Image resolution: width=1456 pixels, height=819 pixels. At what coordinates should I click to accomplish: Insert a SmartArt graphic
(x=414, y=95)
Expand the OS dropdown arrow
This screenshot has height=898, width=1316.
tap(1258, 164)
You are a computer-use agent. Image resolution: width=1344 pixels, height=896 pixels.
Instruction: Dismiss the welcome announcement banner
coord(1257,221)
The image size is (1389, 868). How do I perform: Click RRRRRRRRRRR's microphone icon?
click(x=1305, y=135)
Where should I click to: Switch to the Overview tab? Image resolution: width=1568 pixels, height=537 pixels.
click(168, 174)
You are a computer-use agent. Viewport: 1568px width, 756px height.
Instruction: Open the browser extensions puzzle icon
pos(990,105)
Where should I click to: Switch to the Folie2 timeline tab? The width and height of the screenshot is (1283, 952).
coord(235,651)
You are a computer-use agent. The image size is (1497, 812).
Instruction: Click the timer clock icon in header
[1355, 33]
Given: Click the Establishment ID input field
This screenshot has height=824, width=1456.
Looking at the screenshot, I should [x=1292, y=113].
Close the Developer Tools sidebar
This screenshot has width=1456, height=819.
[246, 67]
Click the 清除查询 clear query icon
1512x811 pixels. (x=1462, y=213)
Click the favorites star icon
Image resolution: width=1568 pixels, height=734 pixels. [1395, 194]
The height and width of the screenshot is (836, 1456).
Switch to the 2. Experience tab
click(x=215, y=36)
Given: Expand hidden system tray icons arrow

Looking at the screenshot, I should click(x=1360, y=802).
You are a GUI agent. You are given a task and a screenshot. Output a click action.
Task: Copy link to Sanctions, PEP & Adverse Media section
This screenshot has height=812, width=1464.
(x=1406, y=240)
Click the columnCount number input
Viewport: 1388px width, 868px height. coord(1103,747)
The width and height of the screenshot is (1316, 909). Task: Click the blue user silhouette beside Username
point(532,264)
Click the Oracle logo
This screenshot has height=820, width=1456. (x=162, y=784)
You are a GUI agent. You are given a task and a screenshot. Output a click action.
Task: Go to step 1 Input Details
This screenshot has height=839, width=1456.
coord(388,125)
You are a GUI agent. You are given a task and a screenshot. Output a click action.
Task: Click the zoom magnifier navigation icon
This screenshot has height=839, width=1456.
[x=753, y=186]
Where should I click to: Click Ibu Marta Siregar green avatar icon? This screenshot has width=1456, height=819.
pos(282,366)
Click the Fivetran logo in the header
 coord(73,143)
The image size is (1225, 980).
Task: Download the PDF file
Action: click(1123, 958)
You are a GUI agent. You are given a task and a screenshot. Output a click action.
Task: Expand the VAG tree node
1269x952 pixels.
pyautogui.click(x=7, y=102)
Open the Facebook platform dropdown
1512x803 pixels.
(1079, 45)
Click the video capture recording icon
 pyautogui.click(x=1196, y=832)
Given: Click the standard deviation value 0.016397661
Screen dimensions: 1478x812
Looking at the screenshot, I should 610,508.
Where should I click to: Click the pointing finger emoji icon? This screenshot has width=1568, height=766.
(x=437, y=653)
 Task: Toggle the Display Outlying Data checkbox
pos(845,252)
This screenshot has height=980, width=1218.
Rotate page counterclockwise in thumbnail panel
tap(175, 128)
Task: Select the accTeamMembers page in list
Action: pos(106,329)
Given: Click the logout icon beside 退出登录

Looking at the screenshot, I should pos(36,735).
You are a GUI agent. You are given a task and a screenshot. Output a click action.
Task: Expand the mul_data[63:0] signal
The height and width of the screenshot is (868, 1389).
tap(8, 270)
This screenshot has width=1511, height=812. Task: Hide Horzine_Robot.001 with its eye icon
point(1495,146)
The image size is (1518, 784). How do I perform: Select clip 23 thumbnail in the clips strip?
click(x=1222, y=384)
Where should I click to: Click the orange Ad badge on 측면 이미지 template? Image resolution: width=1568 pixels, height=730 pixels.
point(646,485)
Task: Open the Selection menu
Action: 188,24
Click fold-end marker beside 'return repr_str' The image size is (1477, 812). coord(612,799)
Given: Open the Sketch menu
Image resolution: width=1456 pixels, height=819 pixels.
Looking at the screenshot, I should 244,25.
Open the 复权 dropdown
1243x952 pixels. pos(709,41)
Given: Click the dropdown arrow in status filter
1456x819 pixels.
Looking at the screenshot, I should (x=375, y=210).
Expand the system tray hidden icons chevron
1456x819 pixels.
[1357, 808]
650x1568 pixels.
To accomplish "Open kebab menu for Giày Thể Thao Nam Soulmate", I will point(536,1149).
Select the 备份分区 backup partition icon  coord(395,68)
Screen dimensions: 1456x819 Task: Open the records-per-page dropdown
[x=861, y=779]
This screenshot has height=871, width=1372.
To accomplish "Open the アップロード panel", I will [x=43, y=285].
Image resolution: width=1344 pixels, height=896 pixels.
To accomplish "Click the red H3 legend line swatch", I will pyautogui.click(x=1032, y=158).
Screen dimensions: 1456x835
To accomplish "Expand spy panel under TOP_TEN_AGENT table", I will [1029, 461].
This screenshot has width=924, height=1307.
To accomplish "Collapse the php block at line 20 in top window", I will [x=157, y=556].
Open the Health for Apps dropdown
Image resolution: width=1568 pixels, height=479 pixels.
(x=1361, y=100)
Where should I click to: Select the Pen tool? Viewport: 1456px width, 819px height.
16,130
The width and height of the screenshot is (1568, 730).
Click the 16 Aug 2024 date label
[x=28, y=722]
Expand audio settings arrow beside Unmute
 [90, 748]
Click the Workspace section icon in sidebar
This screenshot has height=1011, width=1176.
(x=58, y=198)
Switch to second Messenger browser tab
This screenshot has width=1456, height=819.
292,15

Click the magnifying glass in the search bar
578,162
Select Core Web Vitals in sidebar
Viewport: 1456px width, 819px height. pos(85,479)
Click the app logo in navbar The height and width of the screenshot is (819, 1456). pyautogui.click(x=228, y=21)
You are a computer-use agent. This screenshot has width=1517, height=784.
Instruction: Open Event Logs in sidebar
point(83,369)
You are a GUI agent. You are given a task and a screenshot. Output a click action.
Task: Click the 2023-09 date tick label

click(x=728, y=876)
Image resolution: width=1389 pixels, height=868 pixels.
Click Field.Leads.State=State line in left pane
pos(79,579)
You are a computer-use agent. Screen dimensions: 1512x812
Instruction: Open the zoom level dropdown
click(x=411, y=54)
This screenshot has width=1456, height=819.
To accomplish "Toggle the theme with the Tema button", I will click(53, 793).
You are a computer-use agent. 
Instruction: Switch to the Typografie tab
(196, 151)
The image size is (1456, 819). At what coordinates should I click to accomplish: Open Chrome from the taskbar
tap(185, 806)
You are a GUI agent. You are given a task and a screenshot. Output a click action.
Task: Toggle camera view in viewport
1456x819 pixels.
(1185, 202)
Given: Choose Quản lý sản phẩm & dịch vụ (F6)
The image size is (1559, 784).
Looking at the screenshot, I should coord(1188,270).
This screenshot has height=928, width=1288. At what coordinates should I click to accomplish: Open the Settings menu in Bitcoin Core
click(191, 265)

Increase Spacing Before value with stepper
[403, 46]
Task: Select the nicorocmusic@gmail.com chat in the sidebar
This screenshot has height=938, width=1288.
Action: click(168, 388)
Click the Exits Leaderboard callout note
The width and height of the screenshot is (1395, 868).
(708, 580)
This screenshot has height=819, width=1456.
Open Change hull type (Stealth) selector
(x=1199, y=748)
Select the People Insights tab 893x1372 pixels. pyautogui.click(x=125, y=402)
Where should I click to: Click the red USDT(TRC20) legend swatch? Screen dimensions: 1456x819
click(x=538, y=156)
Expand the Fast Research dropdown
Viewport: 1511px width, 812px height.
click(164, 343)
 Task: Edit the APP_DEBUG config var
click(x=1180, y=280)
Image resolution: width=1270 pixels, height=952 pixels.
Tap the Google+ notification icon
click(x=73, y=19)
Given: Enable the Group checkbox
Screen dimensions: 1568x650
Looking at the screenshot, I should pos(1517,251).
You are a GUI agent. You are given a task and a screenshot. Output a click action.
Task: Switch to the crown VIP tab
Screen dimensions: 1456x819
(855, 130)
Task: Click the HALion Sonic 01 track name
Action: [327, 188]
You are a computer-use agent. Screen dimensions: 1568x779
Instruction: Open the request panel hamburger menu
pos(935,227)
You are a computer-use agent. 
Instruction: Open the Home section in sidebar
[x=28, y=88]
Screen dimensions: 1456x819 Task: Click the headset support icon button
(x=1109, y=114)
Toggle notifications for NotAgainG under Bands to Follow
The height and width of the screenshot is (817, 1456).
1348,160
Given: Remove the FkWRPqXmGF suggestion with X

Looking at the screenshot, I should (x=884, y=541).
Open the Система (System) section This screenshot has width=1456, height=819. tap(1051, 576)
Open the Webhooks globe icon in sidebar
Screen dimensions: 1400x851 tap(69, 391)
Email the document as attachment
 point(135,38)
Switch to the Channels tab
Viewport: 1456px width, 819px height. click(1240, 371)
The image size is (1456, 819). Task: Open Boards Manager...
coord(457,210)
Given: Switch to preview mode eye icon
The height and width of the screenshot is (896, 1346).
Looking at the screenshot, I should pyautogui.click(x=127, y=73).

━━━━━━

Find how many lines in the listing above contain the word "will", then state that number by itself.

**The answer:** 6